*Tasks to perform*
1. From the aggregation pushdown thread, list each item in the environment the patches were developed on.
2. Write the next part of the aggregation pushdown thread, picking up after its final line.

*Reading passage*
- - -

As my investigation on postgres_fdw's code, we need to follow other code flow.
If you mean that part of the existing code has to be refactored, that refactoring would for example be a good candidate for a separate patch.
is there any plan to support this feature. or any one can submit a patch?
@hslightdb I have no plans to implement that, but patches are welcome, as long as they are written in a way that I can review.
@hslightdb @laurenz It's under development now, please wait for my patch.
@laurenz As we discussed, I need to separate to small patches so you can review it. I'd like to share patches in the following order. You can review them one by one. After you finished reviewing one patch, I will send you the next patch.
Patch 1: Refactor code following PostgreSQL FDW code style.
- Refactor ORDER BY pushdown (following PostgreSQL FDW code style)
- Refactor some deparse functions (following PostgreSQL FDW code style)
- Refactor building oratable for scanning query and fix some small issues regarding new oratable.
- Other parts are not changed. The advantages of this refactoring is to help us to add more feature easily (e.g Aggregation pushdown). It is easy for maintainability in the future.
Patch 2: Support Aggregate function pushdown
- Some more aggregate functions like AVG, SUM, MIN, MAX will be pushed down. More functions can be added easily if we want (for improvement/enhancement)
- Add more test cases
Patch 3: Support GROUP BY pushdown
- Add code and more test cases
Patch 4: Support GROUP BY HAVING pushdown
- Add code and more test cases
Patch 5: Support Aggregation and ORDER BY pushdown
- Add code and more test cases
For LIMIT+OFFSET, it is not pushed down with Aggregation as mentioned in the code. Do you agree with my proposal above?
That sounds OK. If the patches are completely independent, you can propose them one at a time. If some change makes sense in the light of a later patch, it is helpful to see them all at once.
@laurenz Thanks for your feedback. I'd like to share all patches in the attachment. aggregation_pushdown.zip
If you have any queries, please let me know.
I created patches based on the commit 7c65f589edeae1923e804b4315ddc1fa8894b1cf I developed on the following environment.
- Centos 7
- OracleXE 21c
- PostgreSQL 15.0
I'd like to explain more about the patches.
- Patch1
- Refactor ORDER BY pushdown
- Refactor deparse functions
- Introduce a new way to create oratable for scanning table
Fix bug that oracle api does not handle binary type in expression
Fix bug that oracle api does not handle comparison with CLOB
Fix bug that oracle api does not handle NULL column without casting to a data type
- Patch2
- Support some basic aggregate functions AVG, SUM, COUNT, MIN, MAX,...
- Add more test cases
- Patch3
- GROUP BY clause pushdown
- Add more test cases
- Patch4
- HAVING clause pushdown
- Add more test cases
- Patch5
- ORDER BY pushdown with Aggregation
- Add more test cases
Thanks. I'll have a look as soon as I get time. Since you say you wrote the patch for PostgreSQL v15: you are aware that the patch has to support at least the supported versions, that is v11 to v16, right?
Sorry, I have not built and tested on other versions yet. I worked on PostgreSQL 15.0 because it is the latest stable version.
I have had a brief look at patch 1. It does not apply to current master. Can yo fix that?
I must say that this is so much code that I find it hard to read. You have several things lumped together; according to your description:
-
refactor ORDER BY pushdown
that confuses me, because a later patch introduces ORDER BY pushdown.

- - -

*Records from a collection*
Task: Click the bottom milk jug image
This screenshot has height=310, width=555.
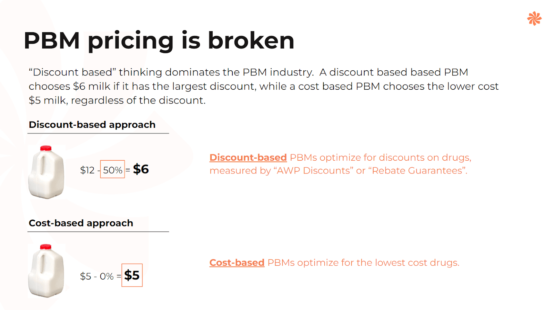Action: coord(46,271)
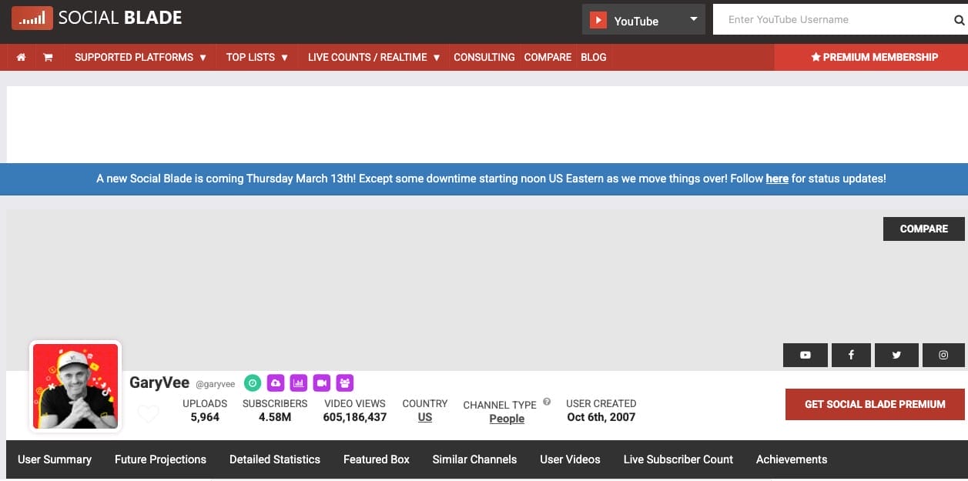The height and width of the screenshot is (481, 968).
Task: Click the green live counts badge next to GaryVee
Action: click(253, 382)
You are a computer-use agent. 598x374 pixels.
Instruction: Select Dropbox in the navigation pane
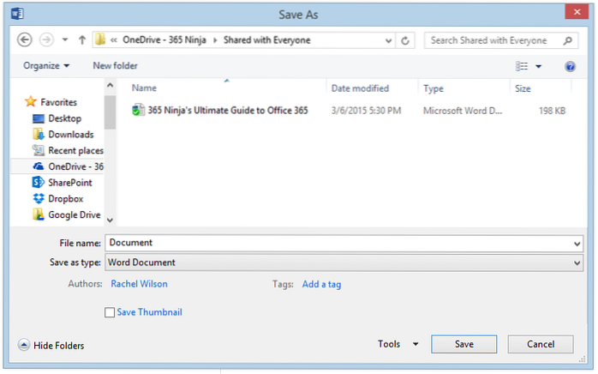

- - -

*Written responses*
1.
- Centos 7
- OracleXE 21c
- PostgreSQL 15.0

2.
-
refactor deparse functions
-
fix three bugs
Perhaps it would be better to have separate patches for that, in particular for the bug fixes (which bugs?)
Then I have a change to understand what is going on.
It would also be great if you didn't modify unrelated things like the Makefile
.
@laurenz
It does not apply to current master. Can yo fix that?
Yes, I'll do that.
that confuses me, because a later patch introduces ORDER BY pushdown.
The later patch introduces ORDER BY pushdown with Aggregation. According to postgres_fdw's code, it extends a simple foreign path for the underlying grouping relation to perform the final sort remotely.
Perhaps it would be better to have separate patches for that, in particular for the bug fixes (which bugs?)
Can I separate Patch1 to 5 smaller patches?
- Patch1.1: Refactor ORDER BY pushdown (following postgres_fdw's code style for maintainability)
- Patch1.2: Refactor Deparse functions + New oratable for scanning query including simple, join (and aggregation query later patches)
- Patch1.3: Fix bug 1
- Patch1.4: Fix bug 2
- Patch1.5: Fix bug 3
It would also be great if you didn't modify unrelated things like the Makefile.
I will revert it.
@laurenz PostgreSQL 16beta1 was released. Do you want these patches working on 16beta1?
There is already beta 2. Yes, the patches should work on all versions between v11 and v17 (current HEAD). I know that that is annoying.
@laurenz Thanks for your information. I will use PostgreSQL 16beta2
Could you please confirm the separated patches at https://github.com/laurenz/oracle_fdw/issues/569#issuecomment-1628562120? If you do not agree, how small do you need patches?
Sorry for the late reply. Yes, that is fine. Thanks.
I cannot promise fast work on this. While I can work on oracle_fdw during my working hours, it is non-profit community work, and other things have to take precedence.
I'll do my best to understand and absorb your code, but I won't make any promises. I won't merge anything that I don't thoroughly understand. After all, I'll be the one who has to deal with bugs arising from the code. If I can't cope with it, you may have to fork oracle_fdw.
@laurenz , @jopoly any updates on this? I'm interested on basic aggregates pushdown: count, sum, min, max, etc..
today was trying to compare row counts between tables and figured out that basic select count(*)
looks to transfer 1
for every source row and summing them up on the postgres side.
which makes such basic but important queries almost unusable on even mid size tables.
I'll close the issue as "inactive".